What is being asked: Retype only the lines below from the one with "Podcasts (419, 2240)" to the one with "Contact Us (166, 79)", inclusive, skipping every image.

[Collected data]

* * *

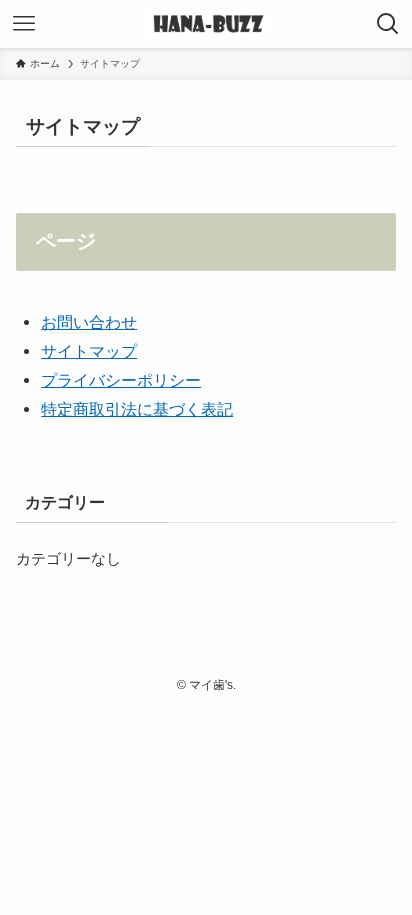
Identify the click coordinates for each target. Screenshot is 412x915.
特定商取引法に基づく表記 (137, 409)
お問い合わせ (89, 322)
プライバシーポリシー (121, 380)
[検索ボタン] (388, 24)
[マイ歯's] (206, 24)
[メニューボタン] (24, 24)
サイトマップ (89, 351)
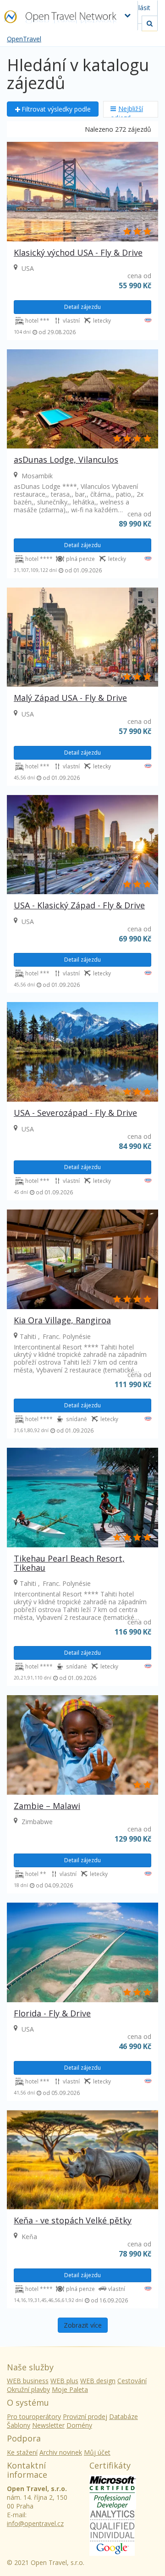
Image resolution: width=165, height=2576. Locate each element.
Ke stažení (22, 2452)
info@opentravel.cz (35, 2523)
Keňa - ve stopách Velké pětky (73, 2220)
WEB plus (64, 2380)
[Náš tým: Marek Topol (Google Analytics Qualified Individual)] (112, 2531)
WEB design (98, 2380)
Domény (79, 2425)
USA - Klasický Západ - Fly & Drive (79, 905)
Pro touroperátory (34, 2416)
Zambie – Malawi (47, 1805)
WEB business (28, 2380)
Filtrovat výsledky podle (56, 109)
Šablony (18, 2425)
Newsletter (48, 2425)
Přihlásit (138, 7)
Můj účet (97, 2452)
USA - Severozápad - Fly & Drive (75, 1112)
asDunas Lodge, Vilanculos (66, 459)
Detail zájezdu (82, 307)
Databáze (123, 2416)
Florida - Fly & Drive (52, 2013)
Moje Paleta (70, 2389)
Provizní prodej (85, 2416)
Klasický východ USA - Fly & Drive (78, 252)
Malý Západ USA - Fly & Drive (70, 697)
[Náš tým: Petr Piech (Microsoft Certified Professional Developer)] (112, 2491)
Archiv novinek (60, 2452)
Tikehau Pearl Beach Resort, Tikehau (69, 1563)
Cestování (132, 2380)
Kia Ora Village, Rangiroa (62, 1320)
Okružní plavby (28, 2389)
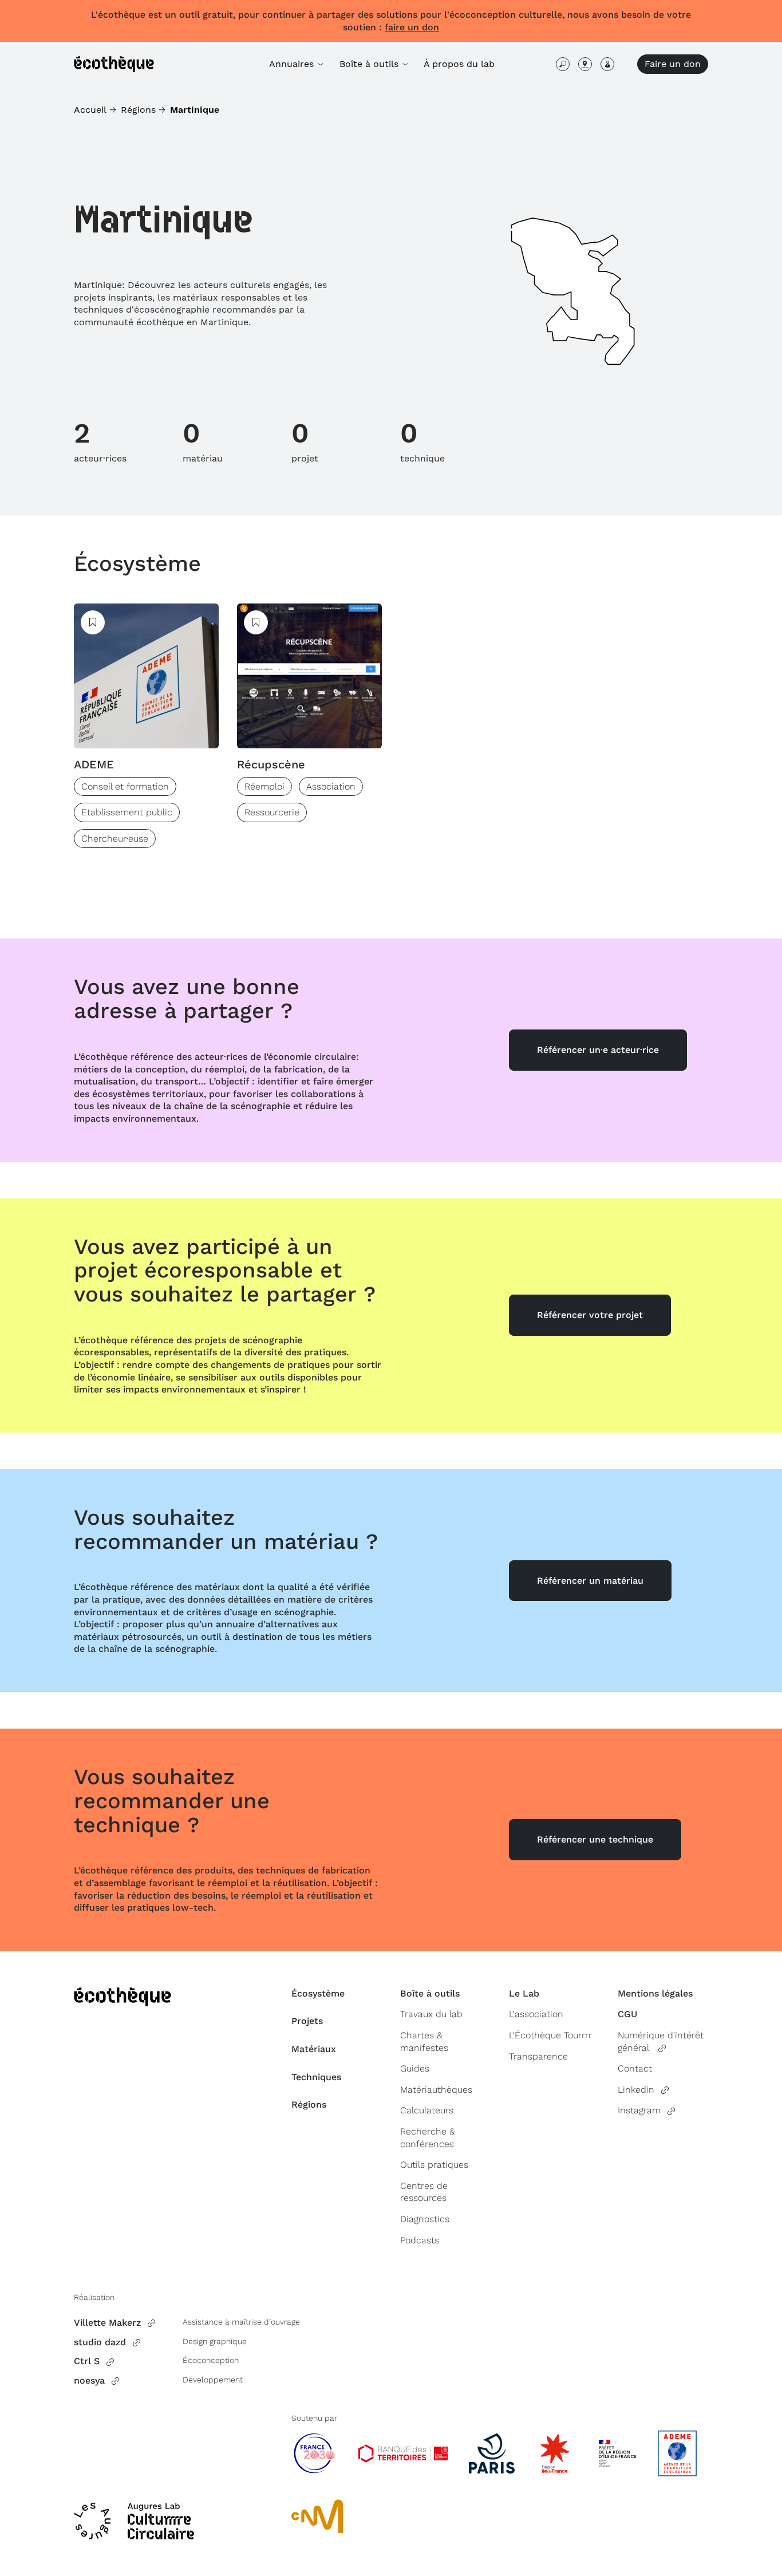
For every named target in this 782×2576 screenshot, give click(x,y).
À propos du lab (459, 63)
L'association (536, 2014)
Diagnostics (424, 2219)
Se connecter (607, 64)
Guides (414, 2068)
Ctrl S (87, 2361)
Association (331, 786)
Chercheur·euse (114, 838)
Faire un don (673, 63)
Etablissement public (126, 812)
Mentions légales (655, 1993)
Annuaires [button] (293, 63)
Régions (138, 109)
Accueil (90, 109)
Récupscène (271, 764)
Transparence (538, 2056)
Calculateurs (426, 2110)
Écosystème (137, 563)
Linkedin (636, 2089)
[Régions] (585, 64)
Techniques (316, 2077)
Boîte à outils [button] (370, 63)
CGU (627, 2014)
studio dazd (100, 2342)
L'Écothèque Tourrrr (550, 2035)
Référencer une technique (595, 1839)
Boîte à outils (430, 1993)
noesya (89, 2380)
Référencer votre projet (590, 1314)
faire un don (412, 27)
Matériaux (313, 2049)
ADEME (94, 764)
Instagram (639, 2110)
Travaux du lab (431, 2014)
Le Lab (524, 1993)
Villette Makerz (107, 2322)
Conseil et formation (125, 786)
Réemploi (264, 786)
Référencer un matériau (590, 1580)
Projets (307, 2020)
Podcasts (419, 2240)
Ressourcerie (271, 812)
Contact (635, 2068)
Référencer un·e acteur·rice (598, 1049)
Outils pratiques (434, 2164)
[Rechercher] (563, 64)
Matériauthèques (436, 2089)
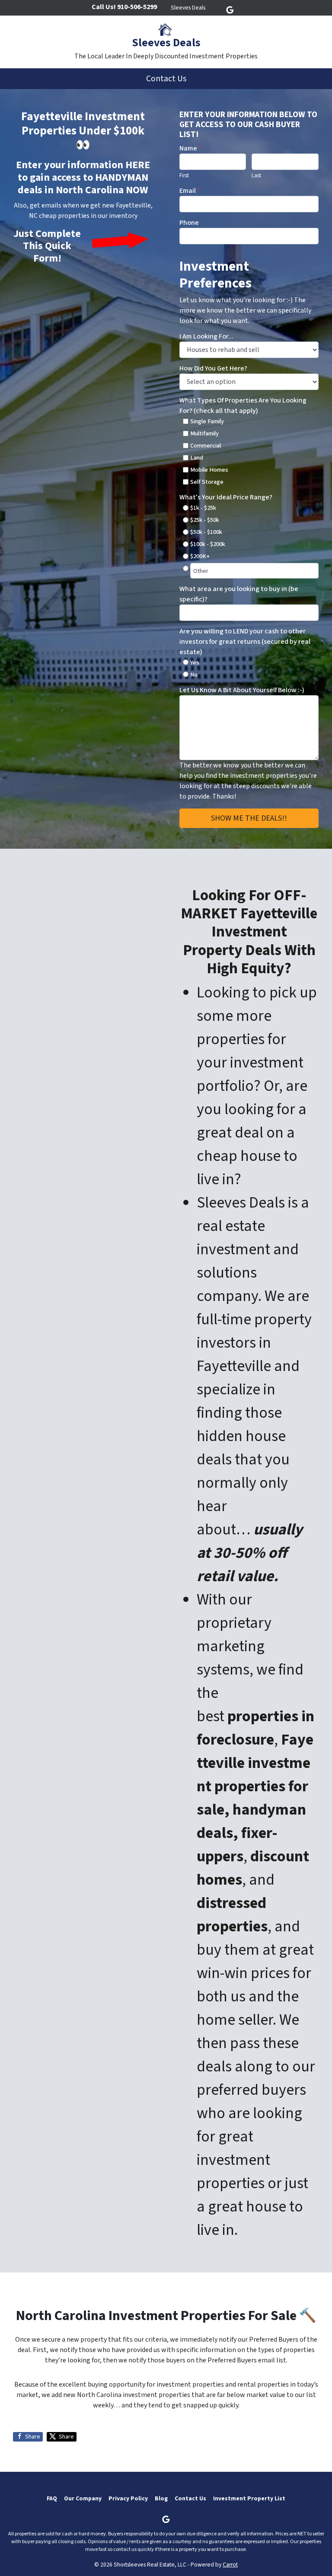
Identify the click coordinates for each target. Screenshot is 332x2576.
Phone (189, 222)
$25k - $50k (204, 519)
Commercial (205, 445)
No (194, 674)
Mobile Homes (209, 469)
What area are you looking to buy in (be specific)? (238, 594)
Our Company (83, 2498)
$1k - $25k (203, 507)
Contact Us (166, 79)
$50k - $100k (206, 532)
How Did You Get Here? (213, 368)
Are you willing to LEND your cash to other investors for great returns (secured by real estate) (244, 641)
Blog (161, 2498)
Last (256, 175)
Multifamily (204, 433)
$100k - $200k (207, 544)
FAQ (52, 2498)
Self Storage (206, 481)
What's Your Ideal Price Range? (225, 497)
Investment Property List (249, 2498)
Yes (194, 662)
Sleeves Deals (188, 7)
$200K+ (200, 556)
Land (196, 457)
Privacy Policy (128, 2498)
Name (190, 148)
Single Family (207, 421)
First (184, 175)
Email (189, 190)
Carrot (230, 2564)
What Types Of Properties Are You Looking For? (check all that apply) (242, 405)
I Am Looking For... (206, 336)
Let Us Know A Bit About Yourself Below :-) (241, 690)
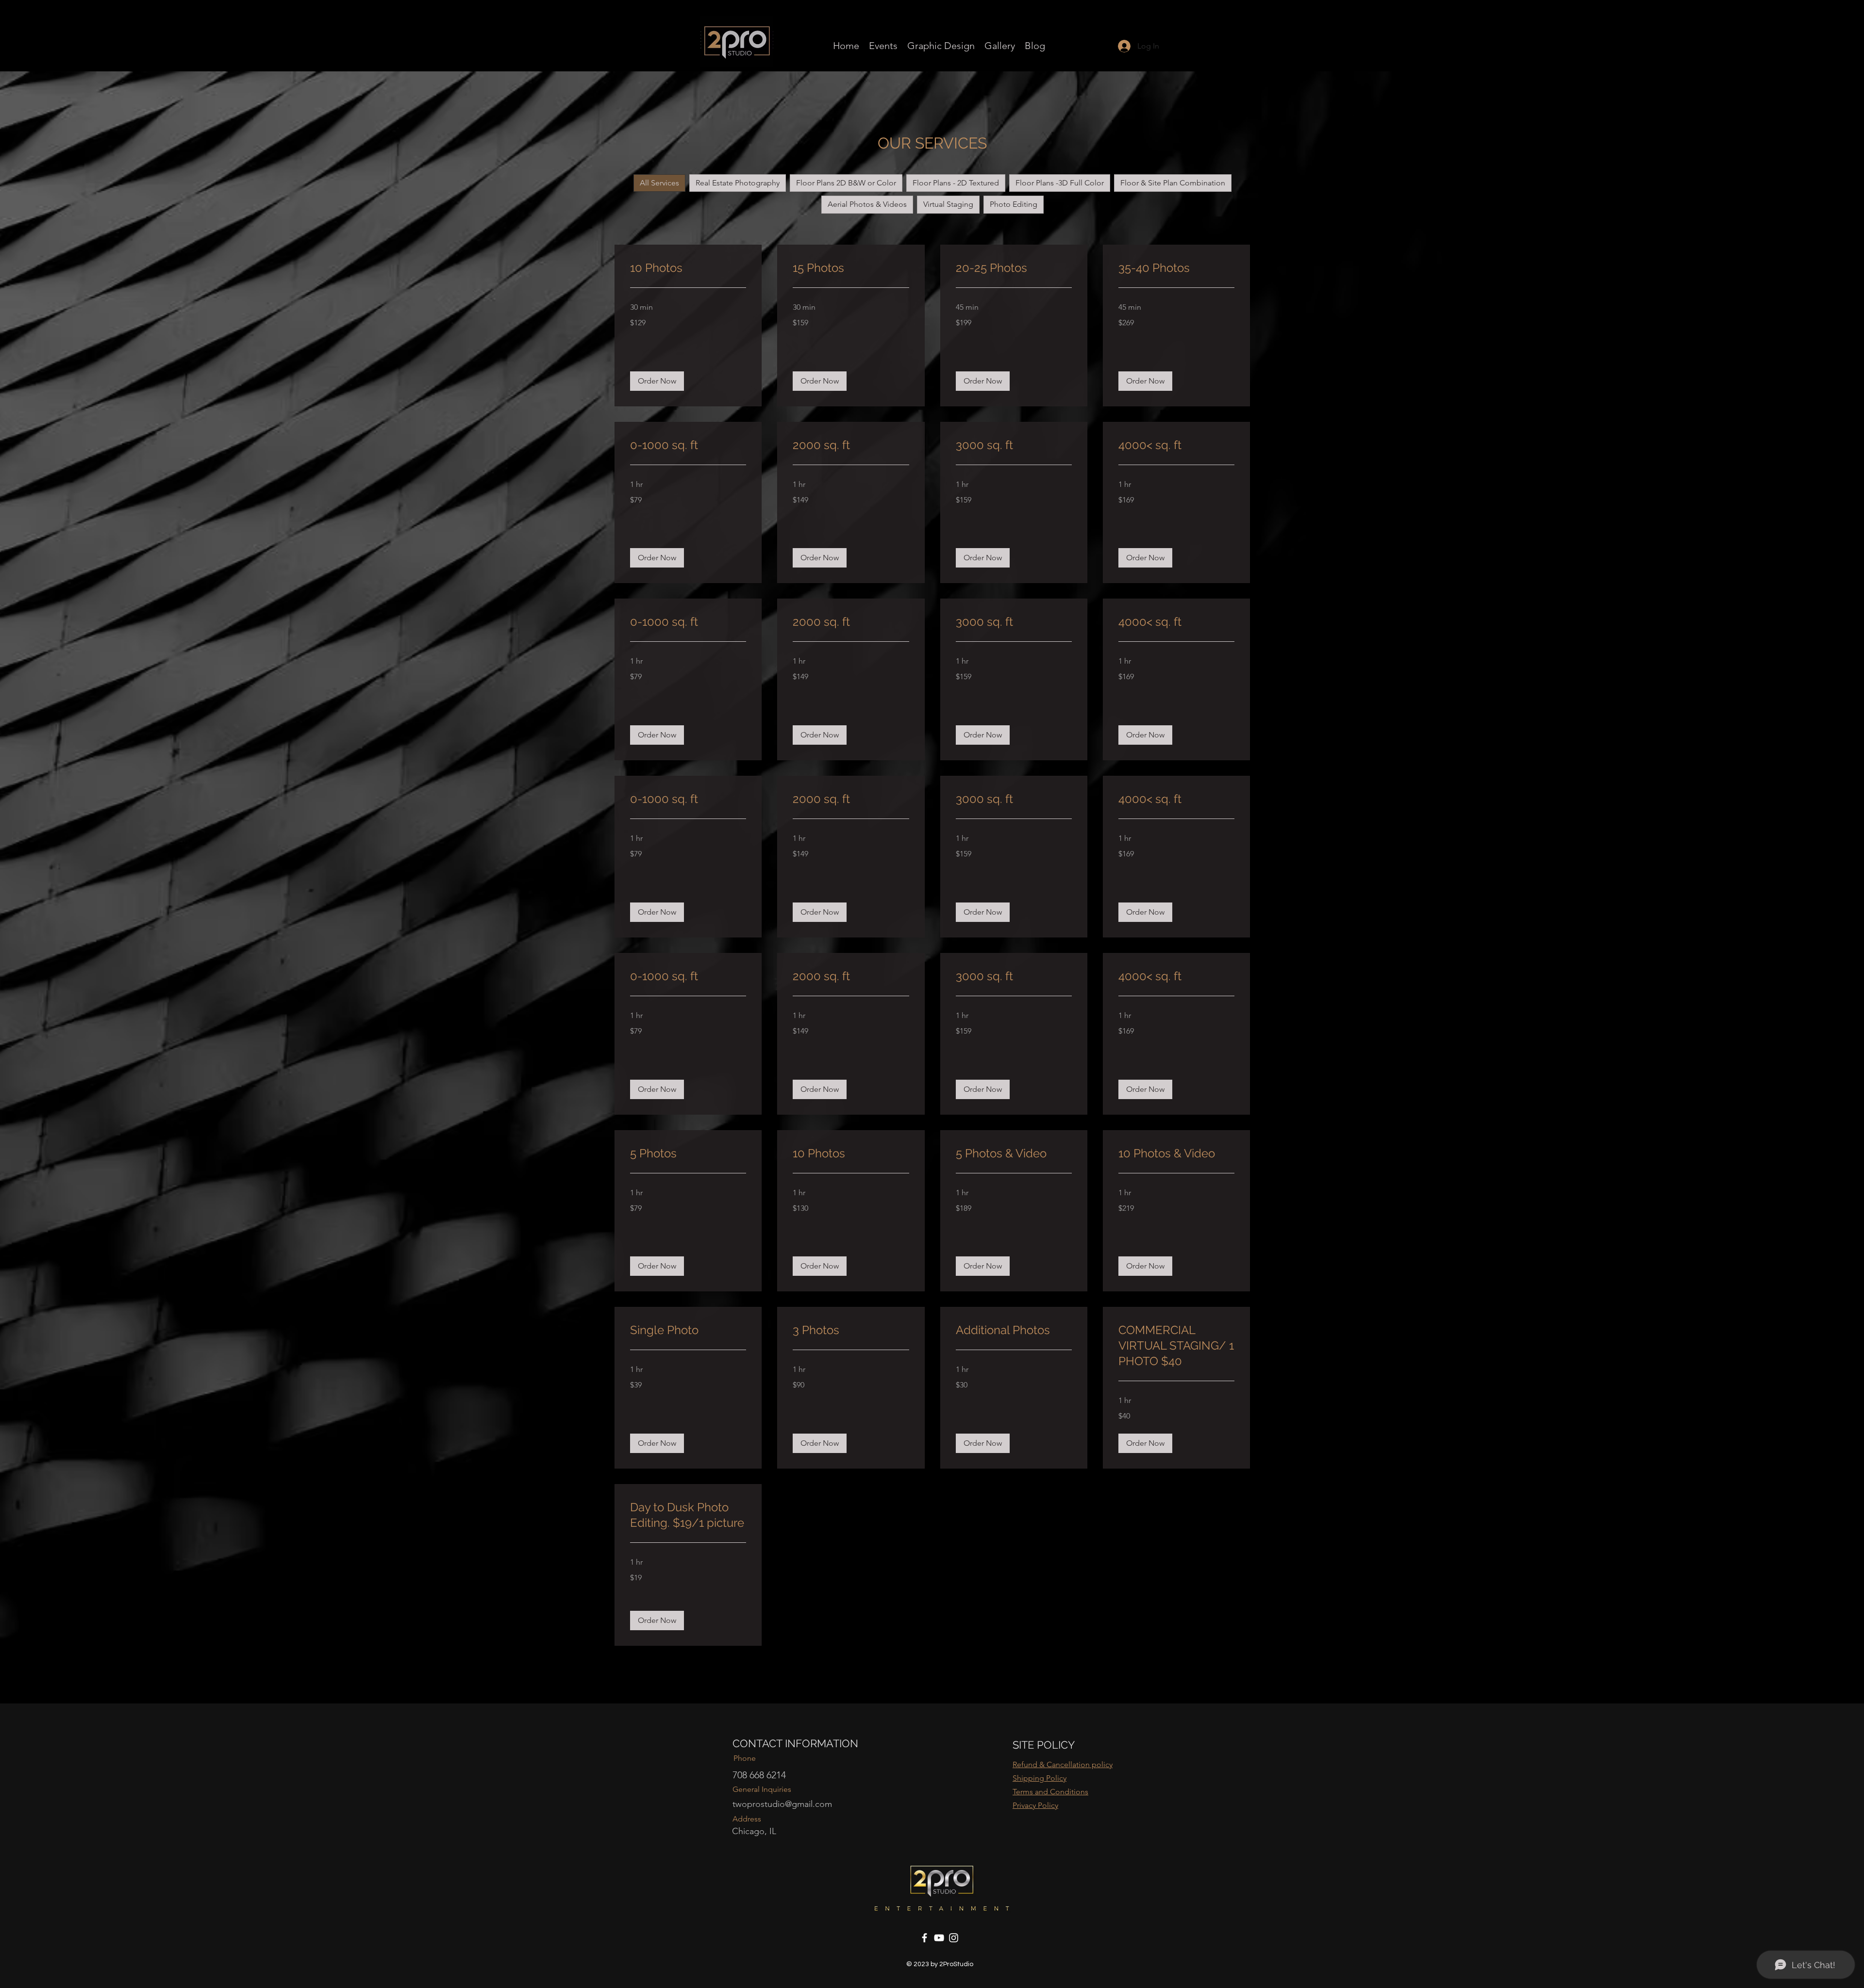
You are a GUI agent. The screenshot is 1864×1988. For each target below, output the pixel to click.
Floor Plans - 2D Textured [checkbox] (956, 182)
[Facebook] (924, 1938)
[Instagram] (954, 1938)
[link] (688, 268)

* * *

Final answer:
Podcasts (419, 2240)
Ressourcerie (271, 812)
Contact (635, 2068)
Référencer un·e acteur·rice (598, 1049)
Outils pratiques (434, 2164)
[Rechercher] (563, 64)
Matériauthèques (436, 2089)
Identify the click coordinates for each target. Screenshot is 332x2576.
Phone (189, 222)
$25k - $50k (204, 519)
Commercial (205, 445)
No (194, 674)
Mobile Homes (209, 469)
What area are you looking to buy in (be specific)? (238, 594)
Our Company (83, 2498)
$1k - $25k (203, 507)
Contact Us (166, 79)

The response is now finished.